*Texte à lire*.
════

Language of document : ECLI:EU:T:2014:683

Affaire T‑457/09

Westfälisch-Lippischer Sparkassen- und Giroverband

contre

Commission européenne

« Aides d’État – Restructuration de la WestLB – Aides destinées à remédier à une perturbation grave de l’économie d’un État membre – Article 87, paragraphe 3, sous b), CE – Décision déclarant l’aide compatible avec le marché commun sous certaines conditions – Recours en annulation – Affectation individuelle – Intérêt à agir – Recevabilité – Collégialité – Obligation de motivation – Lignes directrices pour les aides d’État au sauvetage et à la restructuration d’entreprises en difficulté – Proportionnalité – Principe de non-discrimination – Article 295 CE – Article 7, paragraphe 4, du règlement (CE) nº 659/1999 »

Sommaire – Arrêt du Tribunal (première chambre élargie) du 17 juillet 2014

1.      Recours en annulation – Personnes physiques ou morales – Actes les concernant directement et individuellement – Affectation individuelle – Critères – Décision de la Commission déclarant une aide compatible avec le marché commun sous certaines conditions – Recours d’un groupement de caisses d’épargne, jouissant de la personnalité juridique – Qualité de dispensateur de l’aide – Absence – Irrecevabilité

(Art. 230, al. 4, CE)

2.      Recours en annulation – Personnes physiques ou morales – Actes les concernant directement et individuellement – Affectation individuelle – Critères – Décision de la Commission déclarant une aide compatible avec le marché commun sous certaines conditions – Recours d’un actionnaire de l’entreprise bénéficiaire de l’aide – Intérêt à agir distinct de celui de l’entreprise bénéficiaire de l’aide – Recevabilité

(Art. 230, al. 4, CE)

3.      Recours en annulation – Intérêt à agir – Recours dirigé contre un acte abrogé – Effets respectifs de l’abrogation et de l’annulation

(Art. 231 CE et 233 CE)

4.      Procédure juridictionnelle – Production de moyens nouveaux en cours d’instance – Conditions – Moyen nouveau – Notion

[Règlement de procédure du Tribunal, art. 44, § 1, c), et 48, § 2]

5.      Commission – Principe de collégialité – Portée – Adoption d’une décision en matière d’aides d’État par procédure écrite – Violation du règlement intérieur de la Commission – Absence

(Règlement intérieur de la Commission, art. 1er et 12)

6.      Aides accordées par les États – Interdiction – Dérogations – Aides pouvant être considérées comme compatibles avec le marché commun – Aides destinées à remédier à une perturbation grave de l’économie d’un État membre – Subordination de l’autorisation de l’aide à certaines conditions – Admissibilité

[Art. 87, § 3, b), CE]

7.      Aides accordées par les États – Interdiction – Dérogations – Pouvoir d’appréciation de la Commission – Contrôle juridictionnel – Limites – Possibilité d’adopter des lignes directrices – Conséquences – Autolimitation de son pouvoir d’appréciation

(Art. 87, § 3, CE)

════

*Extrait de données*.
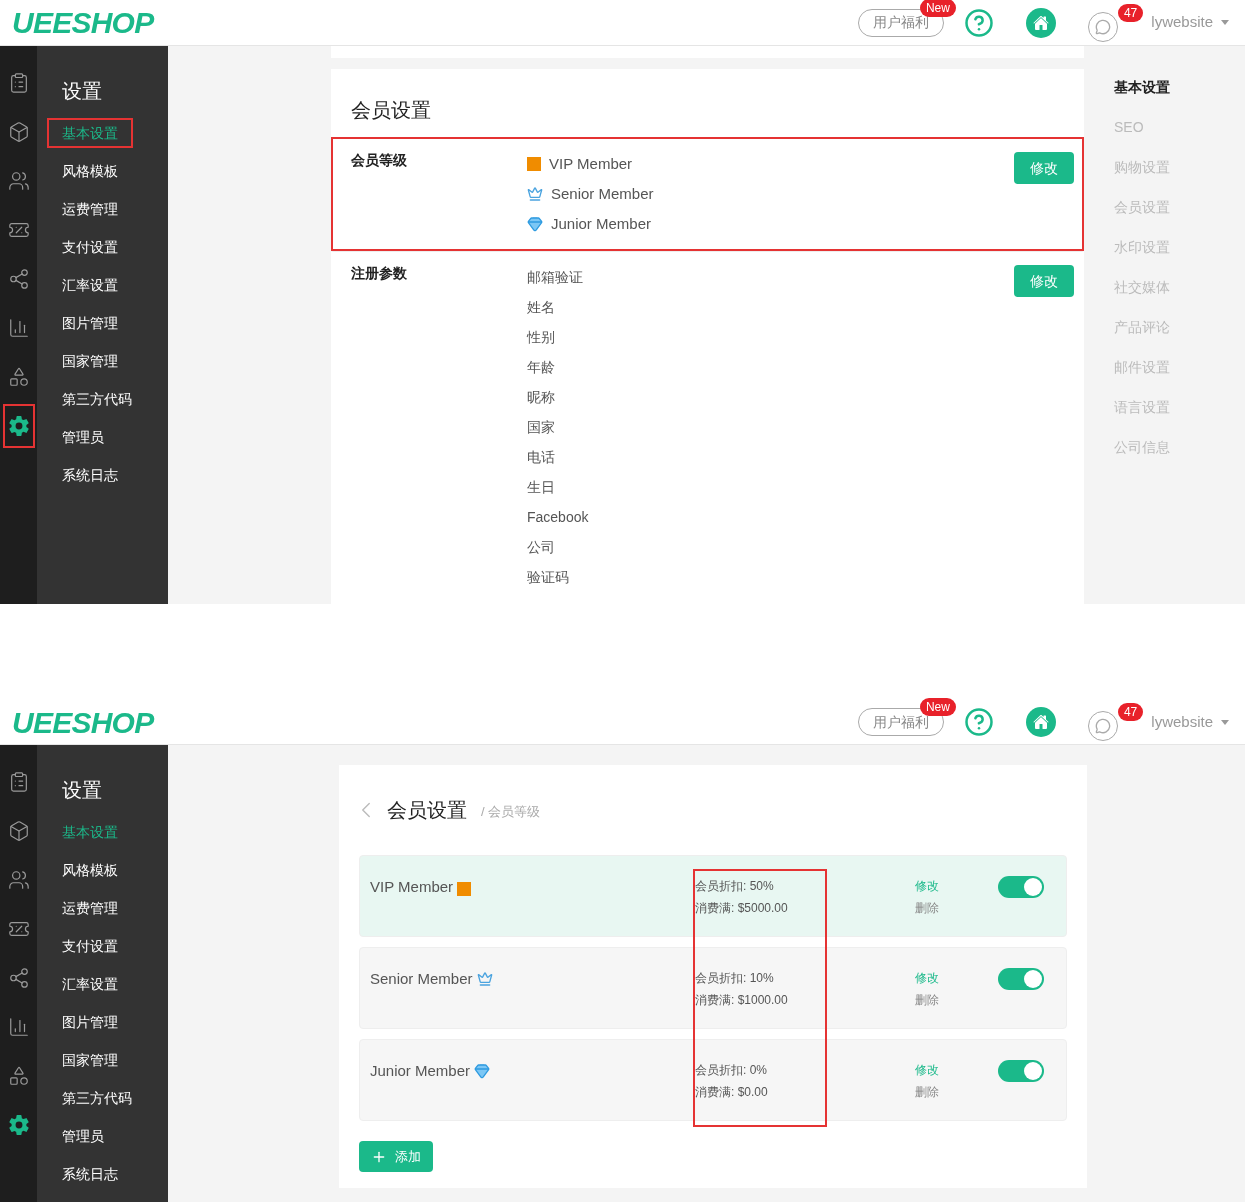 This screenshot has width=1245, height=1202. Describe the element at coordinates (422, 979) in the screenshot. I see `member-level-name: Senior Member` at that location.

════

*Travail demandé*. Remplacez "Dérogations" par "Exceptions" à chaque occurrence dans le passage du texte à lire situé entre "5.      Commission – Principe de" et "(Art. 87, § 3, CE)", bornes incluses, puis recopiez ce passage.

*Corrigé*.
5.      Commission – Principe de collégialité – Portée – Adoption d’une décision en matière d’aides d’État par procédure écrite – Violation du règlement intérieur de la Commission – Absence

(Règlement intérieur de la Commission, art. 1er et 12)

6.      Aides accordées par les États – Interdiction – Exceptions – Aides pouvant être considérées comme compatibles avec le marché commun – Aides destinées à remédier à une perturbation grave de l’économie d’un État membre – Subordination de l’autorisation de l’aide à certaines conditions – Admissibilité

[Art. 87, § 3, b), CE]

7.      Aides accordées par les États – Interdiction – Exceptions – Pouvoir d’appréciation de la Commission – Contrôle juridictionnel – Limites – Possibilité d’adopter des lignes directrices – Conséquences – Autolimitation de son pouvoir d’appréciation

(Art. 87, § 3, CE)